Wouldn't you know the shovellers circled around the old well were in perfect formation for a congratulatory round of pats on the back for the achievement of having “helped out.” Jack and Charlie even gave each other a big ol’ high five for masterminding Luckyone's rescue. Some among them must have struggled you would think, with the sense of evil and betrayal in which they had been willing to partake. Those ones made up their minds to join more honourable circles so that when what goes around comes around, they could hope to be the better for it.

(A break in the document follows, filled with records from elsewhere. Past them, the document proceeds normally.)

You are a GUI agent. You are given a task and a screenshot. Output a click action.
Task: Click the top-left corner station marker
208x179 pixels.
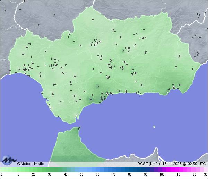click(5, 11)
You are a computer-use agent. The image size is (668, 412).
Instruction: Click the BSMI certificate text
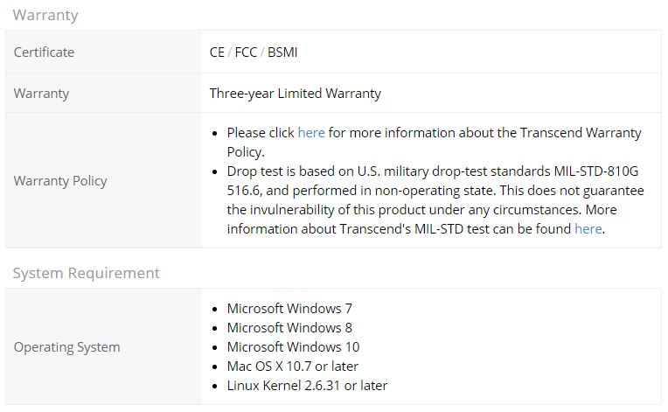pyautogui.click(x=282, y=52)
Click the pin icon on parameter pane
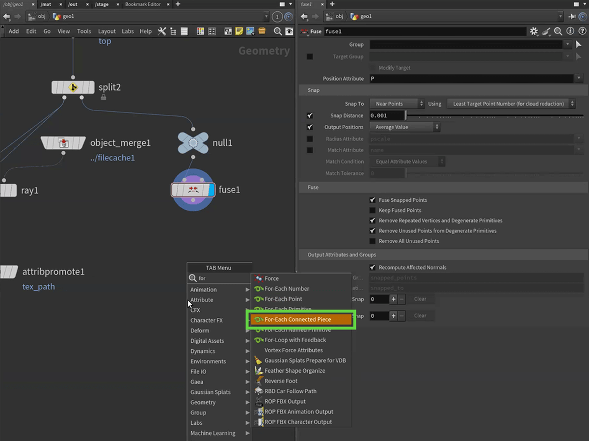The width and height of the screenshot is (589, 441). click(573, 16)
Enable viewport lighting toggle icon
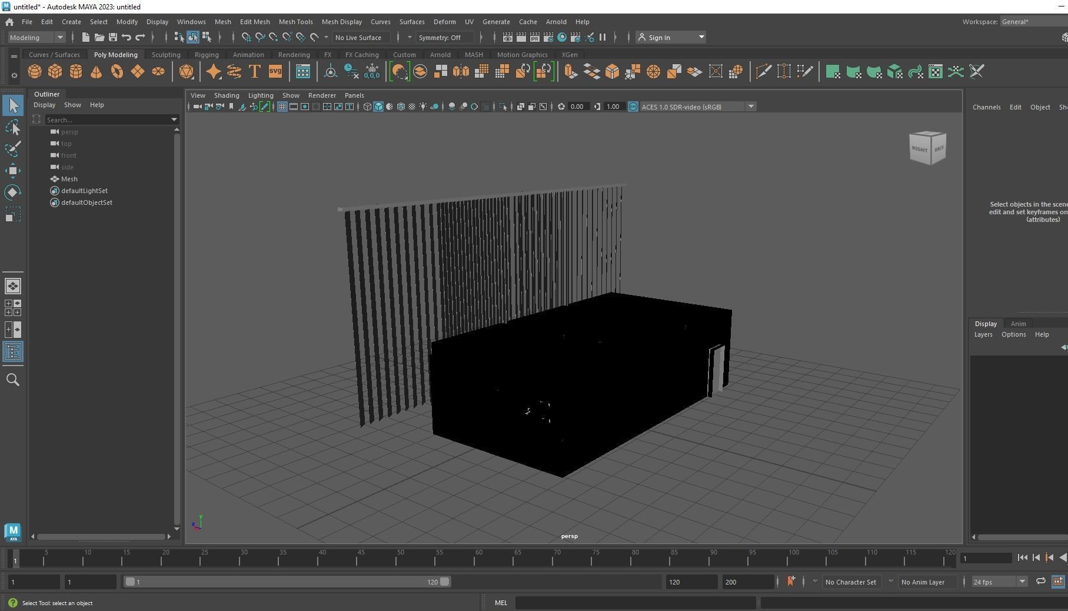Image resolution: width=1068 pixels, height=611 pixels. pyautogui.click(x=422, y=107)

In the years that followed, Franky marveled at how different the outcome would have been for everyone if Luckyone had just laid down to accept the sinister fate the accomplices had drummed up. What finally happened with faithful old Luckyone was that she vengefully gnawed off her rightful pound of flesh from Jack and Charlie for trying to bury her alive, along with the hopes and dreams of Franky and the other workers. They learned a valuable lesson when the festering wounds from their bites got infected and they both became so sick they had to take an early off-ramp and retire early from the farm they had professed to love so much. It all goes to show -- "If you try to cover your, er uhm -- Luckyone, it will come back to bite you.

Luckyone was a donkey and did what she felt she had to do to strike a chord for justice. As real-life good fortune has it, we don't all have to be asses and seek revenge. We can just decide to be Luckyones and to take each challenge we face as an opportunity to shake it off and take a step up!